Standard contact allergen batteries have been developed in different areas of the world to include most common allergens in contact dermatitis. These include metallic ions, rubber accelerators and antioxidants, topical drugs and other sensitizing substances. The composition of these batteries will vary from place to place and from time to time.

Serum Immunoglobulins

Serum immunoglobulins levels may be measured. This is an essential part of the investigation of immunodeficiency. In atopic individuals, the IgE level is often elevated and the IgA level is occasionally depressed, but Type I allergic responses can occur with a normal serum IgE level. A consistent grossly elevated IgE level is often associated with intestinal parasitic infestation and should not be attributed to atopy alone without further investigation.

Rast Test

It is a laboratory test performed on blood (see venipuncture). It tests for the amount of specific IgE antibodies in the blood (which are present if there is a “True” allergic reaction). The test is expensive, does not provide immediate information and results are comparable with skin–prick testing. Other tests include immunoglobulin measurements (see serum globulin electrophoresis) and the blood cell differential and/or absolute eosinophil count (increased eosinophils can indicate the presence of allergy).

Food Allergy Tests

Food allergies are usually tested by using various “Elimination” diets in which the suspected foods are eliminated from the diet for several weeks and then gradually re–introduced one at a time, while the person is observed for signs of an allergic reaction. Because food allergies are often affected by what the person thinks they might be allergic to, a double–blind test may be advised. In this test, suspected foods and placebos (inert substances) are given in a disguised form. The person being tested and the health care provider are both unaware of whether the particular substance being tested in that session is a placebo or a food substance (a third party knows the identities of the substances and identifies them with some sort of code). This test requires several sessions if more than one substance is under investigation.

Other Tests

Challenge tests may be carried out in organs other than the skin. Thus, suspected allergens may be inhaled in bronchial or nasal challenge tests and their effects assessed by measurements of pulmonary or nasal airways resistance. It is often difficult to distinguish allergic and irritant responses when these methods are used, but they are sometimes helpful in diagnosing and assessing response therapy. Similarly, oral challenges with specific foods may be of help in the assessment of food allergic disease, usually following a period on a diet, which excludes the allergen. A number of other tests of organic function may, of course, be called for, depending upon the presenting clinical symptoms. End–organ biopsy may also be of help e.g. in many skin disorders in gluten–sensitive enteropathy and in some auto–immune disorders.

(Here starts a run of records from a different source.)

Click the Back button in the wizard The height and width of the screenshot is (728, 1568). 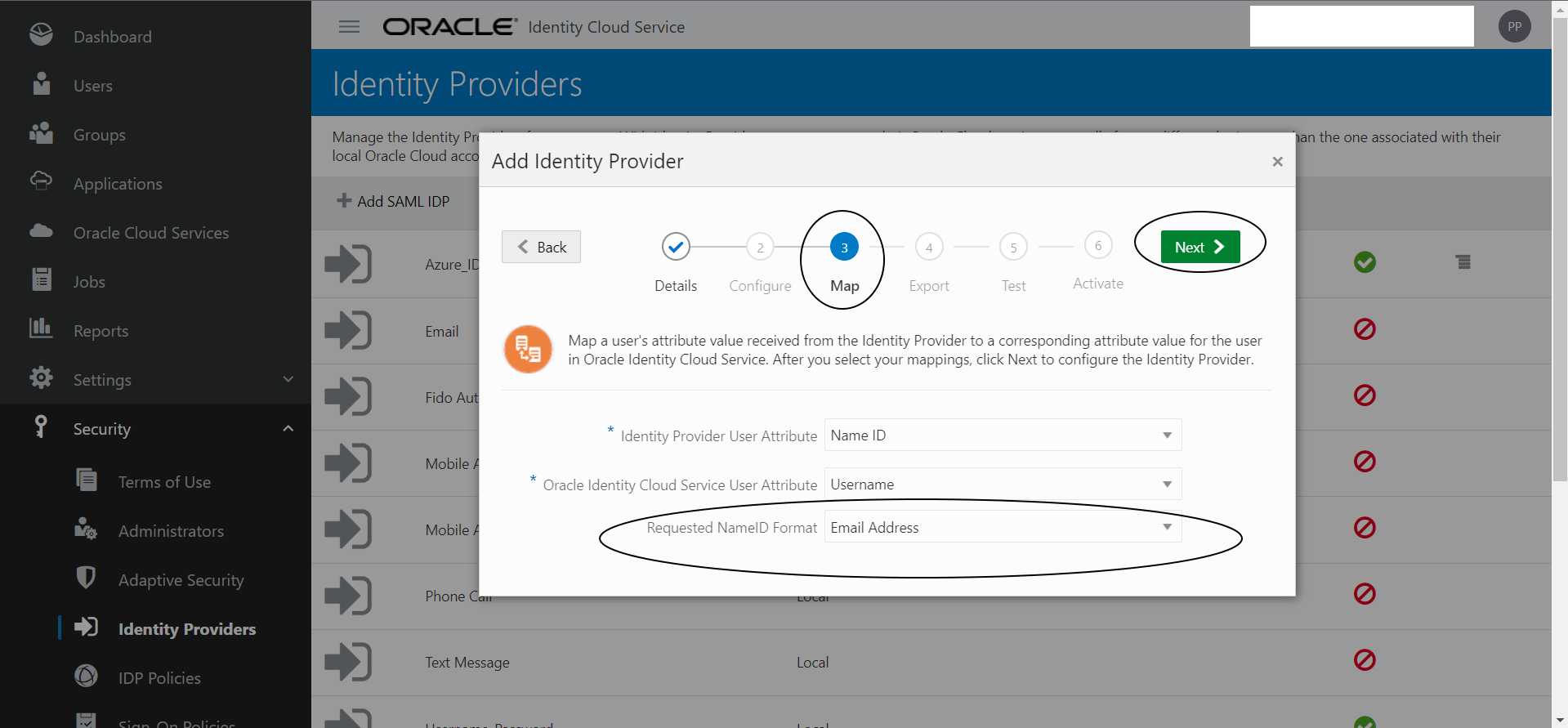[541, 247]
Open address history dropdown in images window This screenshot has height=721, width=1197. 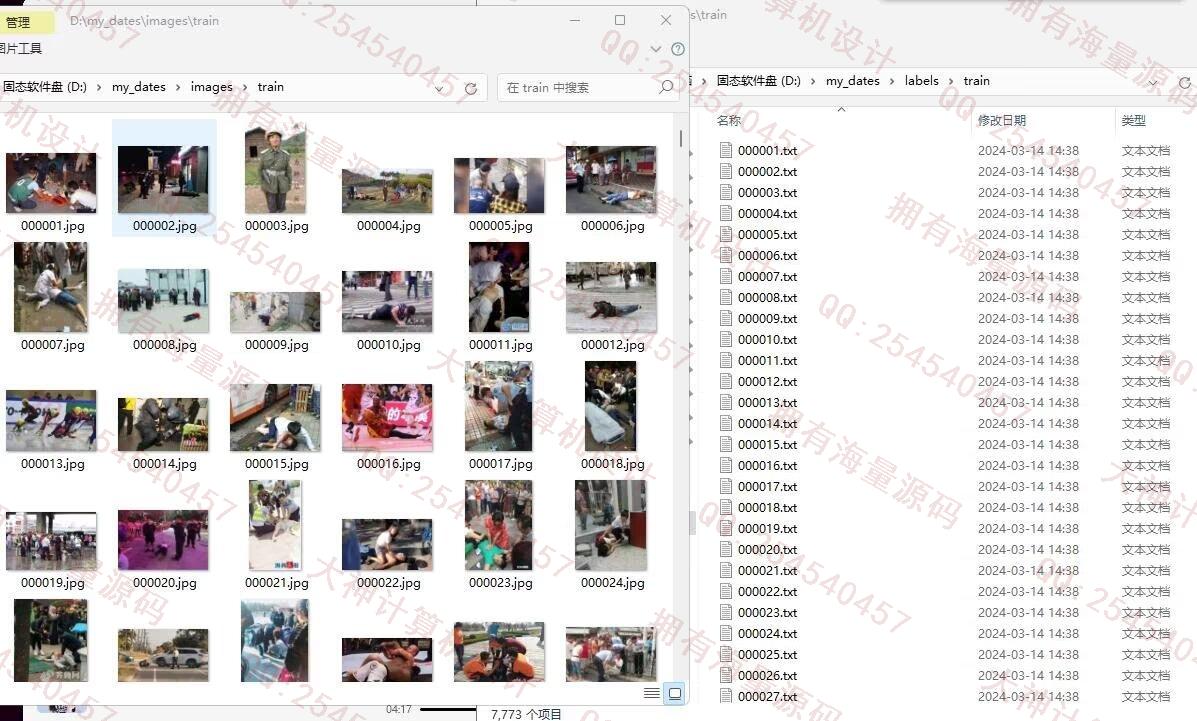click(x=439, y=88)
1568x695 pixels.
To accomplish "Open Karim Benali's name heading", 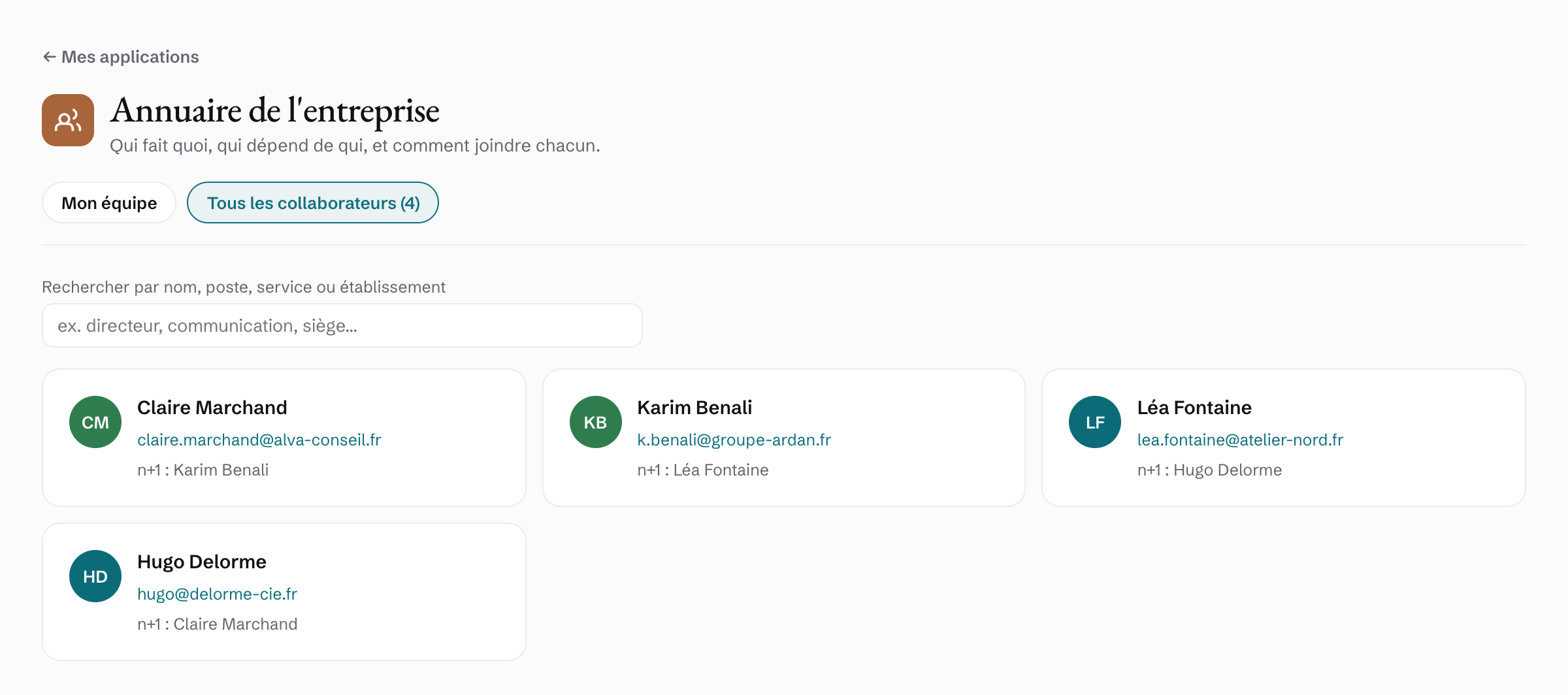I will [x=694, y=408].
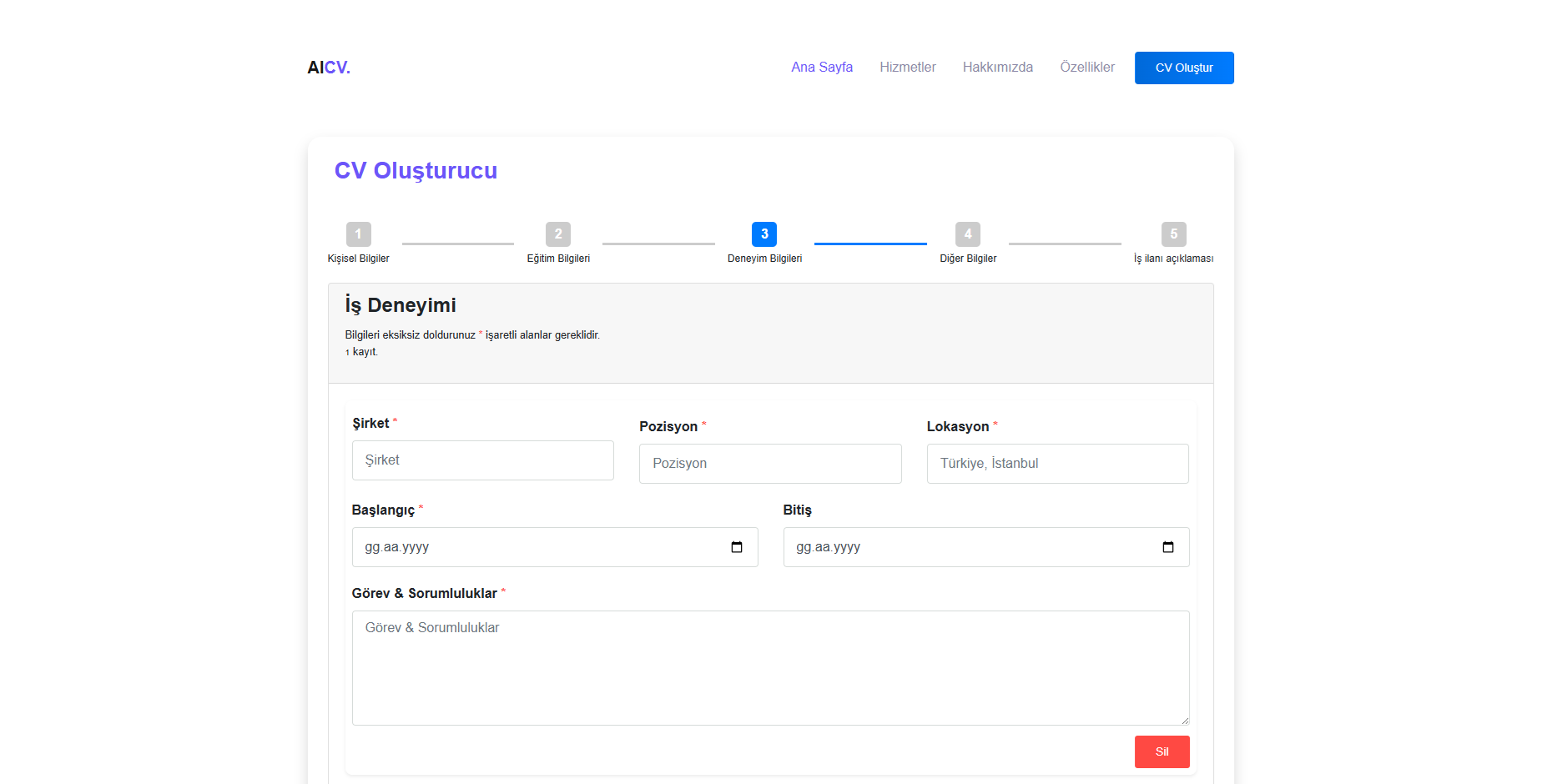Click the Görev & Sorumluluklar text area

[x=769, y=667]
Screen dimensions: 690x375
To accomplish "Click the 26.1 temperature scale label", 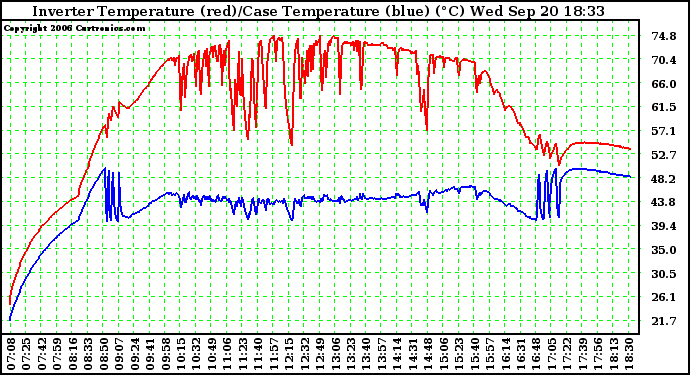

Biopsy specimens may be examined histologically and by immunofluoresence techniques. Indirect immunofluoresence, a fluorescein–labeled reagent specific for human Immunoglobulins is used to reveal their deposition in the tissues – most commonly the skin. Indirect immunofluoresence is used to reveal auto antibodies. Here, cryostat sections of tissue containing the relevant antigens are incubated with the patient’s serum. A fluorescein labeled reagent is then added, thus revealing the sites at which Immunoglobulins has become bound to the tissue section.